Segment Start: Supplied material
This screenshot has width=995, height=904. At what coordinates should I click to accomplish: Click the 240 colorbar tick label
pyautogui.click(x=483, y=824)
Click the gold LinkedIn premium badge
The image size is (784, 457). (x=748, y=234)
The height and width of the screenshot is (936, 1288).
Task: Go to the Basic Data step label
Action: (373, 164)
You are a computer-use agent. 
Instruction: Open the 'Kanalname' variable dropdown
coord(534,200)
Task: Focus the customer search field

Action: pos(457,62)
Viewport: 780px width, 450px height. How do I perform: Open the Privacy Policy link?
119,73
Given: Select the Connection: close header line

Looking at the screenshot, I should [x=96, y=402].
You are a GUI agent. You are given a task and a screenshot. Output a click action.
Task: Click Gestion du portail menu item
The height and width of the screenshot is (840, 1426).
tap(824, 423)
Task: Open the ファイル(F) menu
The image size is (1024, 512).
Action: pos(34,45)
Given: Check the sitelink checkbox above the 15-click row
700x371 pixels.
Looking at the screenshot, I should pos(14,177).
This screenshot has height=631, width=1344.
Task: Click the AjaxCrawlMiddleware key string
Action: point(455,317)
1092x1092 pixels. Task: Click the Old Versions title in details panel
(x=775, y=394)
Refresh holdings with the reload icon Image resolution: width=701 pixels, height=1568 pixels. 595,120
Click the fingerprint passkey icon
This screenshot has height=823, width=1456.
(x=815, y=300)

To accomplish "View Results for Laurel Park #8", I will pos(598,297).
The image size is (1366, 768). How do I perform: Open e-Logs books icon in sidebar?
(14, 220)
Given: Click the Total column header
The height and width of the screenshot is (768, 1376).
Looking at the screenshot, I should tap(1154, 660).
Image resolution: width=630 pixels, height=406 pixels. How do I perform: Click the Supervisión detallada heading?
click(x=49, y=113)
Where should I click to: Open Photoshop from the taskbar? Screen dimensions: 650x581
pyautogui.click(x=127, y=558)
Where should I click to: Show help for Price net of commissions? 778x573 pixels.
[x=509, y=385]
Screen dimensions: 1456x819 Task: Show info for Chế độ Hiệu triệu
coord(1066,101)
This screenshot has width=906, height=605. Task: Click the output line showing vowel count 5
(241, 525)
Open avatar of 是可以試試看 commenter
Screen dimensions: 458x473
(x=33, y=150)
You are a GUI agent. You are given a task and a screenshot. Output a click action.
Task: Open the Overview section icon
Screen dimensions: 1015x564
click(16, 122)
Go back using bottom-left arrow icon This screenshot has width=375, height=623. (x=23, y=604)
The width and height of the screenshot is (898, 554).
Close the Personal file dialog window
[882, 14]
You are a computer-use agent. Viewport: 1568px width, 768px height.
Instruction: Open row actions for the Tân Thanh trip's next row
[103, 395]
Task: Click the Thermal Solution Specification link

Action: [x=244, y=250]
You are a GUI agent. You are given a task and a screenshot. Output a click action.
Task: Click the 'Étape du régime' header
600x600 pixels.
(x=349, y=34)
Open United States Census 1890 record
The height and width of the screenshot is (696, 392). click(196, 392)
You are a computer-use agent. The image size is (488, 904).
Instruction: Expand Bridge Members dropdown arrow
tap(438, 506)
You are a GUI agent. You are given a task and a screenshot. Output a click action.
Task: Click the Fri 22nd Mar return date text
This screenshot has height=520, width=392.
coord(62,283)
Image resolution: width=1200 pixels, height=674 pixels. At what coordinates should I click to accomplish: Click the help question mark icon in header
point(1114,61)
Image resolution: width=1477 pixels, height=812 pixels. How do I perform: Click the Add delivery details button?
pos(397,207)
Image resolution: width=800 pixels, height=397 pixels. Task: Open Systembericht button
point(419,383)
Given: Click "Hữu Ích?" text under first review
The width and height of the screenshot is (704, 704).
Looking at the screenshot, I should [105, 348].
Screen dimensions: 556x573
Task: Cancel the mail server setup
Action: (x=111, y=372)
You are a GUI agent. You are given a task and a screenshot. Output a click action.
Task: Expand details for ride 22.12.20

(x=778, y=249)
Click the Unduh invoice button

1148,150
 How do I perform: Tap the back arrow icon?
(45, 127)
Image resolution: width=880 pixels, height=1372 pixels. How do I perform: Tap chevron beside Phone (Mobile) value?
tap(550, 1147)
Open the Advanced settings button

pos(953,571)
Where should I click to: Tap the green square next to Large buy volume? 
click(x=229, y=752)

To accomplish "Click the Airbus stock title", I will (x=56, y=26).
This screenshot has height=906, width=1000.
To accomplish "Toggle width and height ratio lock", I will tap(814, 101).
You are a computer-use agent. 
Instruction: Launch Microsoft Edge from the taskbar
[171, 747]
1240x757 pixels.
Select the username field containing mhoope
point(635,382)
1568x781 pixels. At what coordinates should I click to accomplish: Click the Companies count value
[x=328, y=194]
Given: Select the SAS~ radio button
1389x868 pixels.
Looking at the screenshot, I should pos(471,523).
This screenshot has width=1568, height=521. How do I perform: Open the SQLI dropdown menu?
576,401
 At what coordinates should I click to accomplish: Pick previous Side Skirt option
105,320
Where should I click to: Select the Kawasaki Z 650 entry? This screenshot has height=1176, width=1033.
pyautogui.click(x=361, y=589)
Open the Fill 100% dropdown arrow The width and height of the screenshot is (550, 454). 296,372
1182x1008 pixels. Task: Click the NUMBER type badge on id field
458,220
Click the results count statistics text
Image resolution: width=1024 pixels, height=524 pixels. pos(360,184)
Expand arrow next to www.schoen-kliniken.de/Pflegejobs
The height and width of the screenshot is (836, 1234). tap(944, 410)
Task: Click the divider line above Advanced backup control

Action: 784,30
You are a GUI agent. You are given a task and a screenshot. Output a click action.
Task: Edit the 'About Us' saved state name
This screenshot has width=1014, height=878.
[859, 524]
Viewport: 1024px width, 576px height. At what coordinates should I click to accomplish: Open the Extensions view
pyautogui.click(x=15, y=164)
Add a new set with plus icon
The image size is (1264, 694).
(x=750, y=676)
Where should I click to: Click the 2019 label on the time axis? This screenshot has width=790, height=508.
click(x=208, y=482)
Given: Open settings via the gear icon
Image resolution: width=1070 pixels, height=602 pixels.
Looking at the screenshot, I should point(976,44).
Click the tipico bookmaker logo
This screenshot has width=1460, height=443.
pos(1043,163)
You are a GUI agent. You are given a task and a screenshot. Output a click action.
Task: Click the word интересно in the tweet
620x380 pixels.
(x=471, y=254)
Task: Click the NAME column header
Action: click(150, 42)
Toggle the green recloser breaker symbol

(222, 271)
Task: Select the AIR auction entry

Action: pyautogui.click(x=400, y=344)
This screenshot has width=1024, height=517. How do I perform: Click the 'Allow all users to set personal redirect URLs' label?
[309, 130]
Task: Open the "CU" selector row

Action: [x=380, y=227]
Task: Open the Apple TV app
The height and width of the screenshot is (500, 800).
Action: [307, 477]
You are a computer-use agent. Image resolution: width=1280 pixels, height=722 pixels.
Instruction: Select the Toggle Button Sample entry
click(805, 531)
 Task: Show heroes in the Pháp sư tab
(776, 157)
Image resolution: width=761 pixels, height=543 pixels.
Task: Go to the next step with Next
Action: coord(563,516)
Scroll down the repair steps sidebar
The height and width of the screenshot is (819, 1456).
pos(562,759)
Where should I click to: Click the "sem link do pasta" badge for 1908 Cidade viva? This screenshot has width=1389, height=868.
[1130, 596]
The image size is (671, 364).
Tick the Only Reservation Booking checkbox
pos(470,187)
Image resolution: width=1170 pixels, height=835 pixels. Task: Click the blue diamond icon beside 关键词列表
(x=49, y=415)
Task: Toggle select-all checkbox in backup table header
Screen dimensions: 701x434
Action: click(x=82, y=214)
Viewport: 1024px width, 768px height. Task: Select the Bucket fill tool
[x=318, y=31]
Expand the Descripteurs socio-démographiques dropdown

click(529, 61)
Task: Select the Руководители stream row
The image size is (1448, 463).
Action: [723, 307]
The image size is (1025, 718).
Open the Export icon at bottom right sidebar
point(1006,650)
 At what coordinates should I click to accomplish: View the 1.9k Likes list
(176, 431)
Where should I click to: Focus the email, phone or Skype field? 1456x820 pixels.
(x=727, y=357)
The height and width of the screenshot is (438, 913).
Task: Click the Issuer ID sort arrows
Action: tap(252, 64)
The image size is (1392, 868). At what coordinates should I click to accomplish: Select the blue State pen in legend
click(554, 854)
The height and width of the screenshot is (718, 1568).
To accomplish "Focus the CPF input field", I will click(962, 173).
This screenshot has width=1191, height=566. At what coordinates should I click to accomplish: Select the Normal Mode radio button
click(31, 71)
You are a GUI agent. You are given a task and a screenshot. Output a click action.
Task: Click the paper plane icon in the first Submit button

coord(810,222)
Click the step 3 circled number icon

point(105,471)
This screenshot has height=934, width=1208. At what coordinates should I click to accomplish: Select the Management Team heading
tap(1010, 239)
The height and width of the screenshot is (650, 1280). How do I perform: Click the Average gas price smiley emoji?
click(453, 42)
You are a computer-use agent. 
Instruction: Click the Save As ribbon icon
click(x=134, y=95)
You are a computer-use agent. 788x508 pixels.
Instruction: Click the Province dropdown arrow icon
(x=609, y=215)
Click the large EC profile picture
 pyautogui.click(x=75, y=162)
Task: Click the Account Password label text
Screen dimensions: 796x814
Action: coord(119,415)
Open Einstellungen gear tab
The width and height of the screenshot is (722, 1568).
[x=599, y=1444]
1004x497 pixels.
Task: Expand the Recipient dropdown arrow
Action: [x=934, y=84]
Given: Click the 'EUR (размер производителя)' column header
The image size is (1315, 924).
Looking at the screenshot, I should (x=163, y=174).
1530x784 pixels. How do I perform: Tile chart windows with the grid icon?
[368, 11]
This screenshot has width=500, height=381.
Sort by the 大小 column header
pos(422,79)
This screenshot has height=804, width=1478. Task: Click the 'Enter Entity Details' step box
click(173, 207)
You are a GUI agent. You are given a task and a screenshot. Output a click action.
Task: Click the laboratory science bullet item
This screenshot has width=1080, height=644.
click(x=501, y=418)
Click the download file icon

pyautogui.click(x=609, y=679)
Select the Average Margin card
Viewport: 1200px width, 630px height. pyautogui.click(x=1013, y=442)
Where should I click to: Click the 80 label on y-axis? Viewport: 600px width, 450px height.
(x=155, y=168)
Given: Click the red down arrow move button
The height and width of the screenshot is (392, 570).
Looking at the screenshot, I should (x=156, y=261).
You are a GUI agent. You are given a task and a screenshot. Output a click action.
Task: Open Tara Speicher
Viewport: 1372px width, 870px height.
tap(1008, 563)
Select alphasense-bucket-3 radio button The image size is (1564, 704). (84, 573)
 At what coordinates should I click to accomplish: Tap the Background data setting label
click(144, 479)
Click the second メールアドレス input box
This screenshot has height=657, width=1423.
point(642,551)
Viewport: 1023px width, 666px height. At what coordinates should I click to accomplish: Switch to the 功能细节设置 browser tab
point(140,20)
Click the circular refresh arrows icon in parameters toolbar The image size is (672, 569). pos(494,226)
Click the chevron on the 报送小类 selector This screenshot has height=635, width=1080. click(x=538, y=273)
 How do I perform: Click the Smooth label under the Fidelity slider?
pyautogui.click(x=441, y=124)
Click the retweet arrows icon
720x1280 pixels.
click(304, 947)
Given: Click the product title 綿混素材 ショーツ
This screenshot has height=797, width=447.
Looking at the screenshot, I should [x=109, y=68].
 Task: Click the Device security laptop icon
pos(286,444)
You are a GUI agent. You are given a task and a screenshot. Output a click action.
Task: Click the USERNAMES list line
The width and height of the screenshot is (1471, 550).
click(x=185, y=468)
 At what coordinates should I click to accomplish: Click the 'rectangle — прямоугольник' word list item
Segment End: Supplied material
Task prompt »
Scan the records for the string "item". Copy each line in which it appears.

Task result »
Task: Click Gestion du portail menu item
Task: Click the laboratory science bullet item
 At what coordinates should I click to accomplish: Click the 'rectangle — прямоугольник' word list item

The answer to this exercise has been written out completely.